ASSIGNMENT:
Filter by the string "click": return the lines of the material that contain it.

═══ RECORDS TO PROCESS

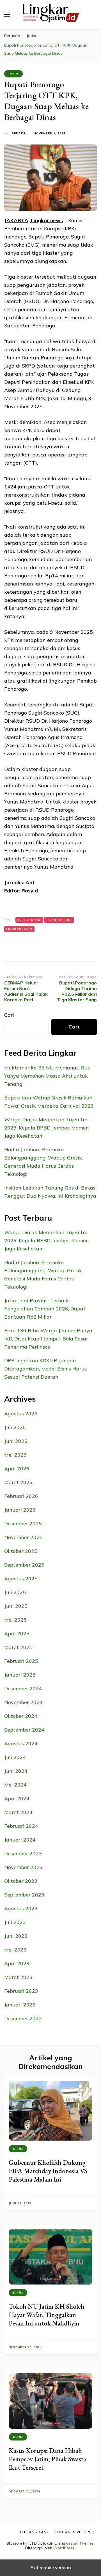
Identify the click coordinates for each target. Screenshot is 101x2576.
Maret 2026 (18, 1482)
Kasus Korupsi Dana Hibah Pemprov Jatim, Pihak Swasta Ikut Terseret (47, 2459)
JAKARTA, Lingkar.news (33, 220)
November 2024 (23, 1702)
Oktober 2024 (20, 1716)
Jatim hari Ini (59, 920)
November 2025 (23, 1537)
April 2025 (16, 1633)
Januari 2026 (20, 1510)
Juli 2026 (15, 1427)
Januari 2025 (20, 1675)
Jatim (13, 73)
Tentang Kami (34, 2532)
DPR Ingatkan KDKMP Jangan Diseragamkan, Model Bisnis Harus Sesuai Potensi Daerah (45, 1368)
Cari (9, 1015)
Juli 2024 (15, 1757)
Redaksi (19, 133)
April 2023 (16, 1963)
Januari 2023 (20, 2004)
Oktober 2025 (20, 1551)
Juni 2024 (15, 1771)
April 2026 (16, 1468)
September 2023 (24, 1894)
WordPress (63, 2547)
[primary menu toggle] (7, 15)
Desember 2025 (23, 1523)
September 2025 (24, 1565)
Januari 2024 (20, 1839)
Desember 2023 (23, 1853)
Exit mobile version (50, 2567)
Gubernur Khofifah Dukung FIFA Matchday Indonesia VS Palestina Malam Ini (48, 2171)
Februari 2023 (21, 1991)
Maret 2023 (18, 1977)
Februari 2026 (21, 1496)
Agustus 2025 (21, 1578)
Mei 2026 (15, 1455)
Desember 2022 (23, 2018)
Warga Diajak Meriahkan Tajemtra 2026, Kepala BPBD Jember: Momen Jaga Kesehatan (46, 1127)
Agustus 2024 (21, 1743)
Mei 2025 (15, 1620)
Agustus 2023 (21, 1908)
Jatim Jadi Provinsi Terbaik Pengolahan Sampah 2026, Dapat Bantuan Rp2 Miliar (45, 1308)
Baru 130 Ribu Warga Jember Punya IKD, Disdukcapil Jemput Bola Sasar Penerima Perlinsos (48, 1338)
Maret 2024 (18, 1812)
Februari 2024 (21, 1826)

══════
═══ RECORDS TO PROCESS

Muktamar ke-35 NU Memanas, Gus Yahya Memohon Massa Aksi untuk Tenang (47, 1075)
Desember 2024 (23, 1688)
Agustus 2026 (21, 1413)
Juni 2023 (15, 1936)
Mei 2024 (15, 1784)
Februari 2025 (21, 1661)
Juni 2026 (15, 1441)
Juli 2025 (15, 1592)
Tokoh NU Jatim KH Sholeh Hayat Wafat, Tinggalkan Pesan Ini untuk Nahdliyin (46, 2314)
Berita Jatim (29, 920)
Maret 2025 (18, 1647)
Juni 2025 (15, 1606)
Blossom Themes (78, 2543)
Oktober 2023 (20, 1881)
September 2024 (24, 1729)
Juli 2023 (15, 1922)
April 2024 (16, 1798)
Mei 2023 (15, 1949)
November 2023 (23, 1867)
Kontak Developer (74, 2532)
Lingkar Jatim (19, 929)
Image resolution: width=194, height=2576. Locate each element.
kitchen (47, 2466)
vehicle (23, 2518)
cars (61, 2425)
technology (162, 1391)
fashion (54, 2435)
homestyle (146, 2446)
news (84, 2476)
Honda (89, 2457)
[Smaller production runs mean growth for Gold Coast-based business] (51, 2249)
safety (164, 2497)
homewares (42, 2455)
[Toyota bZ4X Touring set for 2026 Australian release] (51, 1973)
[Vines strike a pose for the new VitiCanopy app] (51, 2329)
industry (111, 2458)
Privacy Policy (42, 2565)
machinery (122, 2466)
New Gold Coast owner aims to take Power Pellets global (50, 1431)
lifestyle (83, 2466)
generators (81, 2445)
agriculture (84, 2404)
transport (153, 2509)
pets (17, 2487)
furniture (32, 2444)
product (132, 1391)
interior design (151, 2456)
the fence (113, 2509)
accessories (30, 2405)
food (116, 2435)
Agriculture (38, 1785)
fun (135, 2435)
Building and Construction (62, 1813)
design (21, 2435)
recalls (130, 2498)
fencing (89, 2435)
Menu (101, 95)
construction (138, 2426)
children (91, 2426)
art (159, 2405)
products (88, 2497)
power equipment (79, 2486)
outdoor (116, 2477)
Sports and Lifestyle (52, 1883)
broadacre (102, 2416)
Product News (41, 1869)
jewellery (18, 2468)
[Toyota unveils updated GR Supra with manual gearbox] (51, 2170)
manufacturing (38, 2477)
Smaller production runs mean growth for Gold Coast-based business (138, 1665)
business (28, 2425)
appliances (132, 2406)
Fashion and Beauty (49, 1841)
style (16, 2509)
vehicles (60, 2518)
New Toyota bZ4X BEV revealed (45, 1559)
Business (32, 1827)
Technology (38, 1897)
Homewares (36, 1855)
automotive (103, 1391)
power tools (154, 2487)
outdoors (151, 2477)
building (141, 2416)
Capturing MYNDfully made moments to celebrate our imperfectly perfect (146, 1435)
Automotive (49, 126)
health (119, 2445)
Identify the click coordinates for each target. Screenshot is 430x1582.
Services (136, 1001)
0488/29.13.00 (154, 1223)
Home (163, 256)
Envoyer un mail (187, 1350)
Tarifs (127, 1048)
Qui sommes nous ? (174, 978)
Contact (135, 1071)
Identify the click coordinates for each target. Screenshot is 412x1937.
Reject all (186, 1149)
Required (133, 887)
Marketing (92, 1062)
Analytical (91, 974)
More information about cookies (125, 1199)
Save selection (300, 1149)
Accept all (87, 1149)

══════
═══ RECORDS TO PROCESS

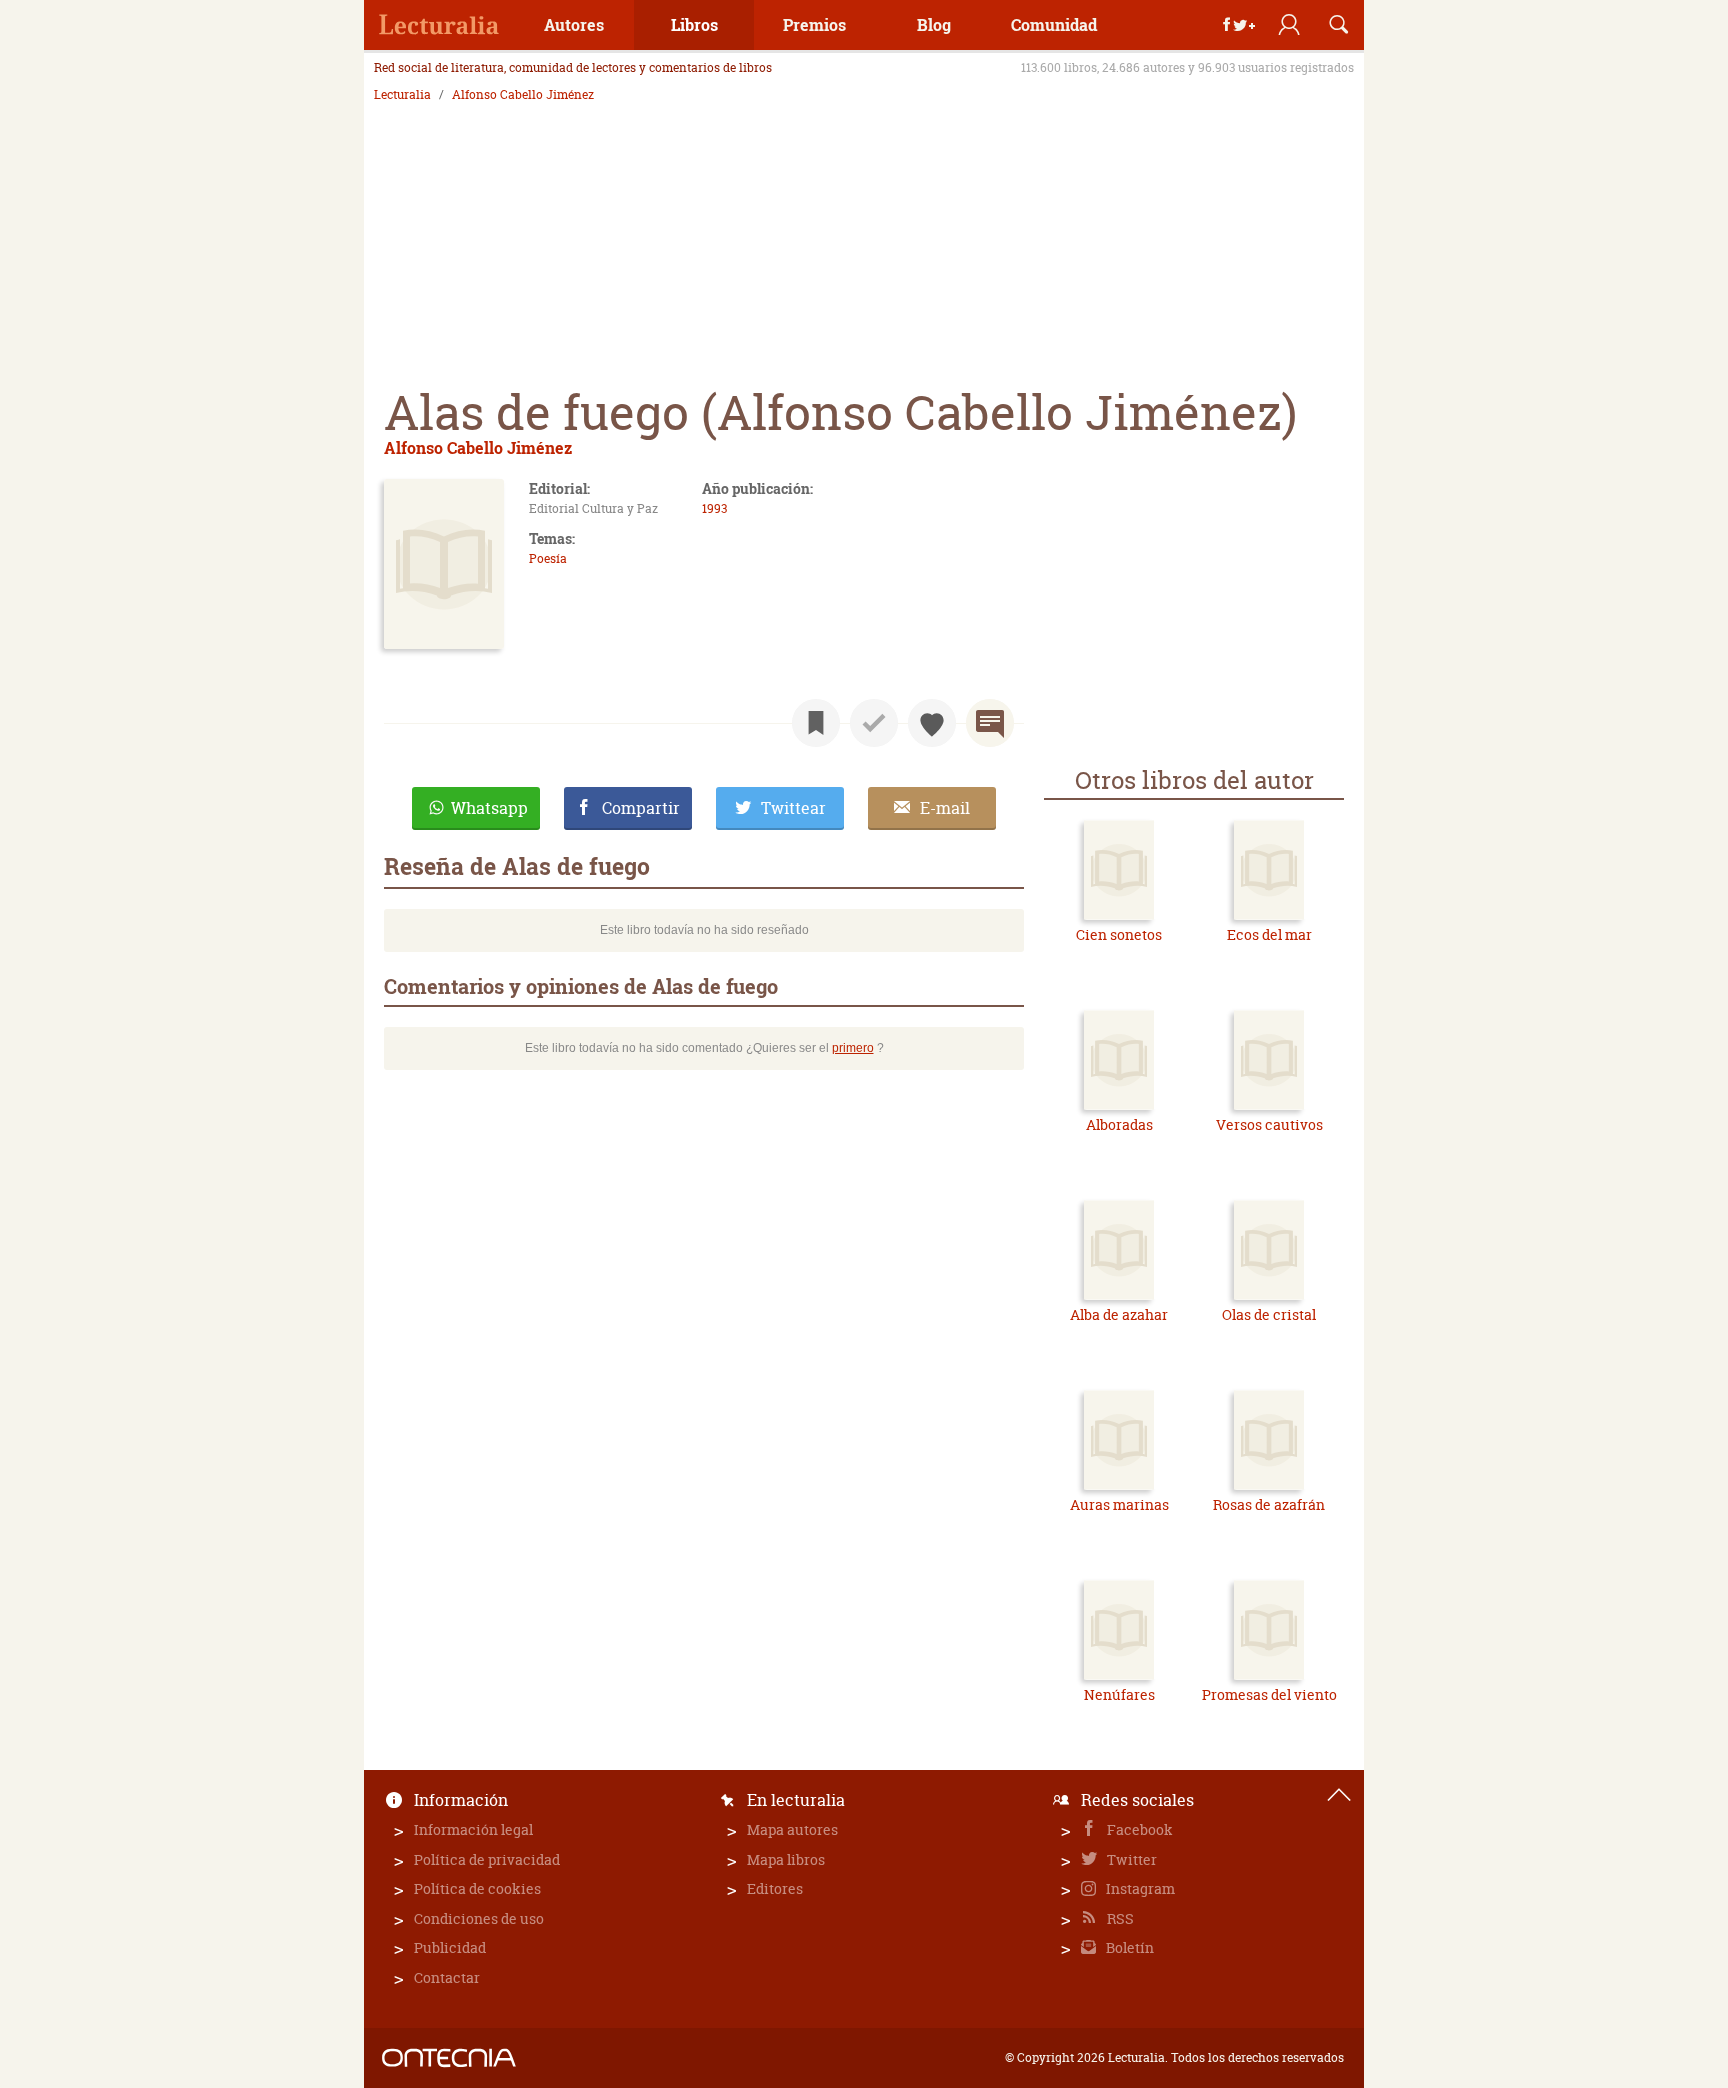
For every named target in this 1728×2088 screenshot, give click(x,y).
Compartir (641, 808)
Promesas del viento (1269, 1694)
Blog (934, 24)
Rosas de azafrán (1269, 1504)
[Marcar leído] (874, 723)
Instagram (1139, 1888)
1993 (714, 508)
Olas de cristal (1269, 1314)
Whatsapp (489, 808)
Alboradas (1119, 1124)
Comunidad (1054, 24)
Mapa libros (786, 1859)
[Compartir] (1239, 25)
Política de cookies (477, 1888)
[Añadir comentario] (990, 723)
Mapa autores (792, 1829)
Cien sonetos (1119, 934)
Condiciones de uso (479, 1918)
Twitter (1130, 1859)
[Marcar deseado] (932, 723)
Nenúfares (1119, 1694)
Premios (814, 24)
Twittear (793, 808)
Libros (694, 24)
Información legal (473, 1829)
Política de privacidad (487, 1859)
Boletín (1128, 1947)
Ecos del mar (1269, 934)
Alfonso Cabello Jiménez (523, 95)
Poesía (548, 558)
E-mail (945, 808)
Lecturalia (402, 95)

══════

RESULT OF THE EXERCISE:
Identify the click coordinates for each target. Screenshot is 101x2576.
Identify the click coordinates for each target. Screenshot is 430x1582.
Identify the click coordinates for each target. Screenshot is 412x1937.
For every named target in this 1728×2088 screenshot, give click(x,y).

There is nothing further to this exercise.